Eine aktuelle Studie zeigt: Bereits ein kleiner Zuwachs an Elektroautos kann die Luftqualität in Städten spürbar verbessern.

Wie stark Elektroautos tatsächlich zur Verbesserung der Luftqualität beitragen, war lange schwer zu quantifizieren. Eine aktuelle Studie bringt nun erstmals Klarheit und zeigt, dass bereits eine kleine Zahl an E‑Autos einen messbaren Unterschied macht. Möglich wurde das durch den Einsatz hochauflösender Satellitendaten, mit denen Forschende den Einfluss von batterieelektrischen Fahrzeugen auf Stickstoffdioxid (NO₂) über mehrere Jahre hinweg analysierten.

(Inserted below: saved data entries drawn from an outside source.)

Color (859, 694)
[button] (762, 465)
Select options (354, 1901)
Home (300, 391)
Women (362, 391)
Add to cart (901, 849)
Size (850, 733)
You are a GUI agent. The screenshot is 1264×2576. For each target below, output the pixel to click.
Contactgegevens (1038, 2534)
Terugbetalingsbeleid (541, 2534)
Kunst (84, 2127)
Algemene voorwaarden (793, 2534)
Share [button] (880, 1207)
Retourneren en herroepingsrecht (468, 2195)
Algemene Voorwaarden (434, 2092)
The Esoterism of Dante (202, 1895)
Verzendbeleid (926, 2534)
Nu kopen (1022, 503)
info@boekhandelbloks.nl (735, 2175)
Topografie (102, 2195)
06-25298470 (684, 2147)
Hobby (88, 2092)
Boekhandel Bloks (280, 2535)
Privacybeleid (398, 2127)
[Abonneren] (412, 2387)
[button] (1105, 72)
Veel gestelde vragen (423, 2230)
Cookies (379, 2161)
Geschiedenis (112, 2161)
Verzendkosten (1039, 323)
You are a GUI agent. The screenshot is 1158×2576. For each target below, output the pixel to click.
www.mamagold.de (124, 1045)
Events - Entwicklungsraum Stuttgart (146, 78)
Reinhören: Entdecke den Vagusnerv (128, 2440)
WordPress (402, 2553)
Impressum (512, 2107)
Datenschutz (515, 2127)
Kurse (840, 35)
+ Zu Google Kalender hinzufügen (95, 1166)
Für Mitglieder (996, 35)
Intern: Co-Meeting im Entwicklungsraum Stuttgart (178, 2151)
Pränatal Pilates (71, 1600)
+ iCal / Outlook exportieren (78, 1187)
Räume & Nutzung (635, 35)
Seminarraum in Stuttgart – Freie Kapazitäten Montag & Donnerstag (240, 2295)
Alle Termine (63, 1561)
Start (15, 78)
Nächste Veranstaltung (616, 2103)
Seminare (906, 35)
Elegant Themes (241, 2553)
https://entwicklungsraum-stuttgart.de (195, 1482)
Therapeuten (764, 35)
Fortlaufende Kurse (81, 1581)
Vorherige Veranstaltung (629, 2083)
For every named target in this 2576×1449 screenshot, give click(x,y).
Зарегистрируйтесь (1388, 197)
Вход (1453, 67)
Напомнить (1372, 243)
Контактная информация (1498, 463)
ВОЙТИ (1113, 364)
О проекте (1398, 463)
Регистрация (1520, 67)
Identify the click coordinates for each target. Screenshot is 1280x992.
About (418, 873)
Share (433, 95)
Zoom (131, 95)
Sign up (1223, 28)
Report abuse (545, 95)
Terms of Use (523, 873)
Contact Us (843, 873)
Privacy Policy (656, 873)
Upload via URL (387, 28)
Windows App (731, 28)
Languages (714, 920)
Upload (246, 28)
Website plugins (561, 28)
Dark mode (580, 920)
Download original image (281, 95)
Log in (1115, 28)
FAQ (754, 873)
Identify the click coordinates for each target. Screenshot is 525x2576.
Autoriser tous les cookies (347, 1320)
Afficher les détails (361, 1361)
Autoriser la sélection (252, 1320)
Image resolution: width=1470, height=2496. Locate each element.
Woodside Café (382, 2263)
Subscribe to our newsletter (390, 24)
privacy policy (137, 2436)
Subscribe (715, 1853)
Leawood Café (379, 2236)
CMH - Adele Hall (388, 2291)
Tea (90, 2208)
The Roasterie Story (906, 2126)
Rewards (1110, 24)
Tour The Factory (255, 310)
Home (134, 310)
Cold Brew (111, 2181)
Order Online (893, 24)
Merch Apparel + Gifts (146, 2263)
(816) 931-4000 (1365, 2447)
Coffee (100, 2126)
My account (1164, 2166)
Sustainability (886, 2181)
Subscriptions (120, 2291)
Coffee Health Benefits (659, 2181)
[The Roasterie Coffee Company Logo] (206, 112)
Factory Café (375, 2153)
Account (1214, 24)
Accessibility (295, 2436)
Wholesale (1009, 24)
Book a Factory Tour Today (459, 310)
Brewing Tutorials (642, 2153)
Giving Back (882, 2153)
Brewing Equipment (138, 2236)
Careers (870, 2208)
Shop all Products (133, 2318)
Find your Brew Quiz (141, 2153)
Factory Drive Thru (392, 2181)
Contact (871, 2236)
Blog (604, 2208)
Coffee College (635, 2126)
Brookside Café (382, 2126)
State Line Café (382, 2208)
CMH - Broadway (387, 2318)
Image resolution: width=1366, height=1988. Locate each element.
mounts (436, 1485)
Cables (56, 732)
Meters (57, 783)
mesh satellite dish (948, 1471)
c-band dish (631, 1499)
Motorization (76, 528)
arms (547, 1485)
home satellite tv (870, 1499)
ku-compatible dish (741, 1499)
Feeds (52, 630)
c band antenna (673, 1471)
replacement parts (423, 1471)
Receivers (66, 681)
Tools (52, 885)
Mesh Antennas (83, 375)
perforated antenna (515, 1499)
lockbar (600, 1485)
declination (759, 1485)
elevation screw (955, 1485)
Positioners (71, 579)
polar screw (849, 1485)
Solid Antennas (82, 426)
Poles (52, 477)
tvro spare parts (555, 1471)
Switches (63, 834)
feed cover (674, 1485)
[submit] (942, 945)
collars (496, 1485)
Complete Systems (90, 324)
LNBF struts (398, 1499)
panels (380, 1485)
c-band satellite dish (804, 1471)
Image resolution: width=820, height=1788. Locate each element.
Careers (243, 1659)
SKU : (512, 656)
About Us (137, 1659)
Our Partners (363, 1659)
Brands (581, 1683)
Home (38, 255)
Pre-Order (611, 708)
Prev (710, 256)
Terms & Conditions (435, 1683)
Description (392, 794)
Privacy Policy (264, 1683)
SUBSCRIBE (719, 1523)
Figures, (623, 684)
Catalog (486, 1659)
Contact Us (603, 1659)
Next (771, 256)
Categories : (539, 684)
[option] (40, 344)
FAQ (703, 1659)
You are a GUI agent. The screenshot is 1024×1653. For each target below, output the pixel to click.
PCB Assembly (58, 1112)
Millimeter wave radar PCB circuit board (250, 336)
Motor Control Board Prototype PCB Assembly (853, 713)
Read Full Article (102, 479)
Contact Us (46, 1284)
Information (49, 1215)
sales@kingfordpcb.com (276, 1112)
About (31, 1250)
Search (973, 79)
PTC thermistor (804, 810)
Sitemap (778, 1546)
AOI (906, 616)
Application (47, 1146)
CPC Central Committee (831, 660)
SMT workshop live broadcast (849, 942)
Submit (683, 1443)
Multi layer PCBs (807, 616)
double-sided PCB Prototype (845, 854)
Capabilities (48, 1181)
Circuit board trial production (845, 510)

Die Ergebnisse sind eindeutig: Schon 200 zusätzliche Elektroautos in einer Region senken die NO₂‑Belastung um durchschnittlich 1,1 Prozent. Das klingt zunächst nach wenig, ist aber in dicht besiedelten Städten ein spürbarer Effekt, weil NO₂ zu den gesundheitlich relevantesten Schadstoffen im Straßenverkehr zählt.

Elektroautos im Aufwind – trotz anhaltender Vorbehalte

Parallel dazu wächst der weltweite Bestand an Elektroautos weiter rasant. 2025 wurden rund 13,7 Millionen batterieelektrische Fahrzeuge neu zugelassen. Das ist ein Plus von etwa 30 Prozent gegenüber dem Vorjahr. Auch in Deutschland hat sich der Markt nach einer Schwächephase wieder erholt: 545.000 neue E‑Autos bedeuten ein Wachstum von 43 Prozent.

Eine McKinsey‑Umfrage aus 2025 zeigt zudem, dass 30 Prozent der deutschen Autofahrer:innen beim nächsten Fahrzeug auf ein reines E‑Auto umsteigen wollen. Besonders offen dafür sind jüngere Menschen und Stadtbewohner. Gleichzeitig bleiben Reichweite, Ladeinfrastruktur und Anschaffungskosten für viele weiterhin Hürden. Der Verbrenner bleibt vorerst die Mehrheitsentscheidung.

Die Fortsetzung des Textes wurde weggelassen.